Workshop on Indigenous Peoples' Rights © Danielle Kirby / OHCHR

Workshop on Indigenous Peoples’ Rights © Danielle Kirby / OHCHR

The same would result from the proposed binding international treaty on business and human rights. It was inspiring to listen to Ms. María Fernanda Espinosa, the ambassador of Ecuador to the UN in Geneva. She leads the negotiations to this international treaty obliging transnational corporations to respect human rights, and described the slow and cautious progress made in the past year. Currently, the basic issues are discussed – the potential scope and content. The project is in its infancy and combines ambition with idealism. If this treaty were to become effective, it would cause an enormous shift of power.

Another very inspiring remark was made by Adriano Campolina, the Executive Director of ActionAid International. He made the point that the tax evasion conducted by companies significantly weakens states, the major duty-bearer in human rights law. If I remember correctly, he suggested all business and human rights activists should spend half of their work time fighting tax evasion and channel this new financial leverage towards human rights protection. Tax regimes are incredibly technical, but Campolina’s suggestion rings true – companies deprive all of us of huge amounts of money. This report describes the situation with tax evasion for the European Union.


It may sound corny, but there is some truth in Zig Ziglar’s words

“People often say that motivation doesn’t last. Well, neither does bathing, that’s why we recommend it daily.”

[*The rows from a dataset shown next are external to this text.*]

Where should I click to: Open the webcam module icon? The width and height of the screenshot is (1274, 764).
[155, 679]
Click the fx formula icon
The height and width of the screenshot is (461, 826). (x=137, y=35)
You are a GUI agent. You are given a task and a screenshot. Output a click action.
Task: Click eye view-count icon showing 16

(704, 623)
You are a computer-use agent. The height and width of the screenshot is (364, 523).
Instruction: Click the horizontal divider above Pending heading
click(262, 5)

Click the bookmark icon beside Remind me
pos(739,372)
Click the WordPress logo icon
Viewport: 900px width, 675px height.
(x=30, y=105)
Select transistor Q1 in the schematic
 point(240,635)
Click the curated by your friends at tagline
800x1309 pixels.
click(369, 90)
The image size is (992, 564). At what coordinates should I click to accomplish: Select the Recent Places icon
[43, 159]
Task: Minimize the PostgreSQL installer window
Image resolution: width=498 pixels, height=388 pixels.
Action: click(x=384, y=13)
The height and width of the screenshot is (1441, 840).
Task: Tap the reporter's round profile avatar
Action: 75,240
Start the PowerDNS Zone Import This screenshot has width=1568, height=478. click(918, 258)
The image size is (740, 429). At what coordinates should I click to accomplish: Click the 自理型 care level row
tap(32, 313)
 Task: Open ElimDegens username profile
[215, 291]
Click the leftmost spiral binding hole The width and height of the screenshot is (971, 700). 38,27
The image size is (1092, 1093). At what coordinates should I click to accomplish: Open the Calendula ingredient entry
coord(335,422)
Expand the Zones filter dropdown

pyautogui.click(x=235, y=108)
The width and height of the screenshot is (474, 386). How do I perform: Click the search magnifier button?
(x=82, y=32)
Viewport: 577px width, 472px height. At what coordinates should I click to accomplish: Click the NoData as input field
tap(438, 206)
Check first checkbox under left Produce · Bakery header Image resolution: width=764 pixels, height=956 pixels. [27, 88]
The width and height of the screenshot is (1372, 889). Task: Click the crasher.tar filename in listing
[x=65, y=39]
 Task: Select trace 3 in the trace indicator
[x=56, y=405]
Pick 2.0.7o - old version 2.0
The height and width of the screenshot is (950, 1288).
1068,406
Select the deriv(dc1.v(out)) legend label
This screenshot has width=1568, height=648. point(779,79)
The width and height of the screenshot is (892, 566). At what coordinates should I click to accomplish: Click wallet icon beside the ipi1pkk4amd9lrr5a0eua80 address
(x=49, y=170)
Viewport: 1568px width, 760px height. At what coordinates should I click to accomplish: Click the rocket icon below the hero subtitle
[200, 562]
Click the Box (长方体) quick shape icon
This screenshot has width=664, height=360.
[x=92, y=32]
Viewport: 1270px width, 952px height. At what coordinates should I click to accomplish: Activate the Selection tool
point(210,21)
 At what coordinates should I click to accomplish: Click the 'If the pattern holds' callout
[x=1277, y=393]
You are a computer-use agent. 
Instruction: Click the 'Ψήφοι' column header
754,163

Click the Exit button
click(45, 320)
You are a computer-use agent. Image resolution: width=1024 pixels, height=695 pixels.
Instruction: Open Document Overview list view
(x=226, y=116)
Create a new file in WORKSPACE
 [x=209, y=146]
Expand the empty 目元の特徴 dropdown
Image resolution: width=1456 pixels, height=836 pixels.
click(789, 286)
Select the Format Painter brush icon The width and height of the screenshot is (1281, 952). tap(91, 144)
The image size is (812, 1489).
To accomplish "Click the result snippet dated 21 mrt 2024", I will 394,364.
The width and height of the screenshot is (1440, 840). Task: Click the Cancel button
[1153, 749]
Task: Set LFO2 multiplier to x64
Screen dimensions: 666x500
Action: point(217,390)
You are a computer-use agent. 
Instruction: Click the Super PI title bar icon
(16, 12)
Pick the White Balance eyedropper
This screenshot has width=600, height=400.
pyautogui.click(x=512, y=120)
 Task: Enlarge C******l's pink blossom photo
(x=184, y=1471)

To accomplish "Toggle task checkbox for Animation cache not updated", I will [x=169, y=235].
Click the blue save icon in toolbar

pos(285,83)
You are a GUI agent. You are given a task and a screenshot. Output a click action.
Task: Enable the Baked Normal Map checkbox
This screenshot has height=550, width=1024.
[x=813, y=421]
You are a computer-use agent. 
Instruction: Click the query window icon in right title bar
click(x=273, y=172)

In a nutshell: this UN Forum is an excellent bath. Human rights are tough territory and motivation is easy to evaporate. That is why meeting like-minded people, sharing the little glimpses of hope for progress and learning from each other is so central. For instance, I had lunch with Fiona Gooch from Traidcraft, a British fair trade organisation also campaigning for corporate liability and access to remedies for victims. If you are a UK citizen or resident, join more than thousand others and tell your MP why access to justice for foreign victims of corporate abuse matters.


I remain very enthusiastic about the UN Forum on Business and Human Rights but, as numerous other participants, I must acknowledge that the Forum is not as inclusive as it would like to be. The location in very expensive Geneva is a big obstacle. During my research for funding opportunities, I could find one webpage listing scholarships and travel support. Unfortunately, it only covers a minority of potentially interested groups.

With this in mind, I must say: if you can take time off work and afford to travel, sleep and eat in Geneva, I wholeheartedly recommend attending the next UN Forum for Business and Human Rights 14-16 November 2016.